**Tasks to perform**
[A] According to the discussion, which explanation for the red shift remained the current best one after others were discarded?
[B] What kinds of errors does the discussion list as possibly considered when calculations don't match observations?

**Document passage**
Edit: Sorry, a bit of a ramble. I'll try to clean this up tonight.
Um... this sounds ... weird. I'm trying to find a way to understand this without people thinking I'm saying "scientists are stupid." This seems to say that if our calculations don't match observation, then we decide our observations are wrong or incomplete. Isn't this the definition of "bad science"? Shouldn't "good science" refigure the math to match observations rather than hold firm to incorrect math (incorrect according to observation)? I fully posit that it's obvious I'm just not getting this idea.
Isn't this how aether theory was believed for a while.
Bullgrit
In detailed literature, there are collations of explanations for phenomena (what we observe), with an exporation of different explanations, and the necessary adjustments to current known laws for a particular explanation to work. Those necessary adjustments can lead to predictable results in associated phenomena, which can pretty much wreck a candidate explanation.
I found this sort of collation googling explanations for the red shift a while back. All sorts of explanations have been explored, and discarded due to solid evidence, leaving, more or less, universal expansion as the current best explanation.
I would think that that exhaustive searches are ongoing for explanations, with folks looking in all sorts of directions. For example, one might try to explain unexpected measurements of radial velocities of observable matter in galaxies by postulating a modification to the inverse square law of gravity. That would have a measurable consequence in other areas, which will be looked at, and the scientific community would, over time, make a judgement of whether the explanation was compelling.
At this level of detail, there would end up being an enumeration of explanations, with qualifications attached to each as the quality of each explanation, with a sense of "this is it" applying to one or another explanation only after enough evidence was gathered.
I would guess that all of the following, and more, are or have been considered:
Measurement errors (somehow, we aren't measuring the phenomenon accurate);
Analysis errors (we measured it correctly, but aren't reasoning through the data correctly)
Errors in currently accepted physical theories (some equation which is being used has a necessary modification which we aren't making)
Errors in our understanding of the underlying physical reality (our basic idea of what is there to explain is missing an important detail)
I'm thinking that a modification to a widely held law (say, the inverse square law of gravity) would be looked at pretty hard, since an observably provable modification would be a very big deal, but somewhat on the fringe, since fundamental changes are pretty rare things.

**Material supplied**
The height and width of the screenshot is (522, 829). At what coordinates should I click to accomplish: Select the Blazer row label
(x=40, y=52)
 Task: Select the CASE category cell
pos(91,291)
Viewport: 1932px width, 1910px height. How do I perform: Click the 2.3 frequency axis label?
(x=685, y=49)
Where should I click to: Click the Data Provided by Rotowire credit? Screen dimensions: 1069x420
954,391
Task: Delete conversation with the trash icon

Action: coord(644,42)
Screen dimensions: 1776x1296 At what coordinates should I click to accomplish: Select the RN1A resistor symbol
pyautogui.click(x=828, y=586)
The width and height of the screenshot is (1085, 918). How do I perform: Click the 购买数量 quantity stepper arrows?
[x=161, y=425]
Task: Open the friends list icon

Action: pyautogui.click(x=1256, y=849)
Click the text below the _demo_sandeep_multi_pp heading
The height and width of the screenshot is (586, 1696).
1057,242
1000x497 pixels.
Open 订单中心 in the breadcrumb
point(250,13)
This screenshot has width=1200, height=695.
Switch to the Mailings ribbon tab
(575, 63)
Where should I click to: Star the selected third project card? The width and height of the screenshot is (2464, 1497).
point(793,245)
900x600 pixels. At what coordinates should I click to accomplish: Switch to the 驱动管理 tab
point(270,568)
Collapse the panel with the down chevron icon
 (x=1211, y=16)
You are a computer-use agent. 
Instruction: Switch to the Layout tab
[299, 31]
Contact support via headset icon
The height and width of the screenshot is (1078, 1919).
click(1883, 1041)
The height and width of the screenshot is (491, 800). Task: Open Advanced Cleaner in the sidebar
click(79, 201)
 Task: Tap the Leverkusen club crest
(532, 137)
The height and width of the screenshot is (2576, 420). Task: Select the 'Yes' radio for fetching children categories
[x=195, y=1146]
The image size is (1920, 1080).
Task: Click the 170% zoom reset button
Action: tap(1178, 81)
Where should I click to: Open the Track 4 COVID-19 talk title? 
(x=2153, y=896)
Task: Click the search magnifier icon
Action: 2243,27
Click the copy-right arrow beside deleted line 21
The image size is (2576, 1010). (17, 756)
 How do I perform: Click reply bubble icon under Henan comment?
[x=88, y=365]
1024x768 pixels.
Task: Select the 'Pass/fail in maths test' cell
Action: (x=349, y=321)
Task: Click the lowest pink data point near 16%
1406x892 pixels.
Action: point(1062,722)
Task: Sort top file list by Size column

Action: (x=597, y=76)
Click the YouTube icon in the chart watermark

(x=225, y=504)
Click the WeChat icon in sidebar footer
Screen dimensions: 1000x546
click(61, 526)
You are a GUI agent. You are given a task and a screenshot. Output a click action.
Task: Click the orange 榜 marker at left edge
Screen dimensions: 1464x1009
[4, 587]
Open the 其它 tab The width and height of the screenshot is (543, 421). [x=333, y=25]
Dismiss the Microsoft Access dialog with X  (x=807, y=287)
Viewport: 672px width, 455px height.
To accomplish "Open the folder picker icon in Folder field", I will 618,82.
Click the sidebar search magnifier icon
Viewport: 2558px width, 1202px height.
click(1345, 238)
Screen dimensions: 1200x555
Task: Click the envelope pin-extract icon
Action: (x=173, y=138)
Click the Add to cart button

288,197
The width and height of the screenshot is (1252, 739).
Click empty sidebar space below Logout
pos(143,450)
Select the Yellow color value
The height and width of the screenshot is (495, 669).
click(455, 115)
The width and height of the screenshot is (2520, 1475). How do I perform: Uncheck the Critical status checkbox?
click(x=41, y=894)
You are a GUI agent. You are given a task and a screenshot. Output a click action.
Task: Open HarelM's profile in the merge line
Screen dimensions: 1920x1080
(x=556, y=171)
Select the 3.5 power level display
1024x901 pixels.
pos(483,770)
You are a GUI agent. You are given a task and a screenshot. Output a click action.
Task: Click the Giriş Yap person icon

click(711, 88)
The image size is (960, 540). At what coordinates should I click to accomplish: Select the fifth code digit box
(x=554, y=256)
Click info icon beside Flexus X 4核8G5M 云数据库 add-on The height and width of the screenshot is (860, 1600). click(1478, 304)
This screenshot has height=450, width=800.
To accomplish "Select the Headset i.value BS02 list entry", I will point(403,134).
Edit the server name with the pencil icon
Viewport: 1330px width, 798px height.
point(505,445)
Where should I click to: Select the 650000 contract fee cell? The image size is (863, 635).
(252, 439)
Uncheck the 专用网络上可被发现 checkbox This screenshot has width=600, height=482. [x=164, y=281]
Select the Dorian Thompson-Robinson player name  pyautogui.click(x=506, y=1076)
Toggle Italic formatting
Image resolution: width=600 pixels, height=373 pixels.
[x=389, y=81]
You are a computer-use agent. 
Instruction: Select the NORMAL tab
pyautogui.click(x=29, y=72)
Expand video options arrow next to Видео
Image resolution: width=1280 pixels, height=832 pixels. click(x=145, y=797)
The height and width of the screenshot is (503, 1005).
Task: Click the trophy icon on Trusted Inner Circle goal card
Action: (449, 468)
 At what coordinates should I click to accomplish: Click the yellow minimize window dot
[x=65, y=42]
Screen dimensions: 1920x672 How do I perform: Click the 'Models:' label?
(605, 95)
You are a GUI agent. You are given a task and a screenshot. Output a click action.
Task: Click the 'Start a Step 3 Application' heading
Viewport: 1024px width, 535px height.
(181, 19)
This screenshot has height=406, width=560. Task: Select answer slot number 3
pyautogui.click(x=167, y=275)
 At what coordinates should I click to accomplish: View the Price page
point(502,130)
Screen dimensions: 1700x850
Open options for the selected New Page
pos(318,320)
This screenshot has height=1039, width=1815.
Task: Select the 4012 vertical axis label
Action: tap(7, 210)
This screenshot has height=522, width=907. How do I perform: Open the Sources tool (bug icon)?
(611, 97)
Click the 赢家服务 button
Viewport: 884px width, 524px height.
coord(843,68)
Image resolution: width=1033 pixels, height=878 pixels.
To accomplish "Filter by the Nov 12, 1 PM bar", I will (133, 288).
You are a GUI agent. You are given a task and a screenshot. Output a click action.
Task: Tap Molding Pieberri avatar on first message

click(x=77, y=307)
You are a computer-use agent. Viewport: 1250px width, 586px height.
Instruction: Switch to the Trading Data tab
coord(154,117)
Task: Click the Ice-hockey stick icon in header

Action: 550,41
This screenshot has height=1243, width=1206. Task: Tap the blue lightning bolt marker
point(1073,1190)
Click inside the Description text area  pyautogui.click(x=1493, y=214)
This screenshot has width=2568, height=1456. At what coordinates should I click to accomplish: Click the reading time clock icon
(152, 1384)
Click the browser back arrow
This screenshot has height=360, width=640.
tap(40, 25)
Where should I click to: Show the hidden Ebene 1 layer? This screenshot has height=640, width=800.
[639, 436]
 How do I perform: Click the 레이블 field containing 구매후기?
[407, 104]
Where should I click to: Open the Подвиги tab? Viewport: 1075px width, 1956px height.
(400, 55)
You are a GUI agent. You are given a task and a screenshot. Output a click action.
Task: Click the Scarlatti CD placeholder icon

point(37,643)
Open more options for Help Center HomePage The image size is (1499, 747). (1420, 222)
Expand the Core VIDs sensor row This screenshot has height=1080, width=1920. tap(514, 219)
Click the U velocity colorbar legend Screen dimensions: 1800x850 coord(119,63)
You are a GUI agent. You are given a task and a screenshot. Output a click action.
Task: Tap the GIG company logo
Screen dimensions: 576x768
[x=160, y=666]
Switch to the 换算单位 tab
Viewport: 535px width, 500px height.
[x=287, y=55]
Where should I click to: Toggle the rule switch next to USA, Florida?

**Worked answers**
[A] Universal expansion.

[B]
- Measurement errors
- Analysis errors
- Errors in currently accepted physical theories
- Errors in our understanding of the underlying physical reality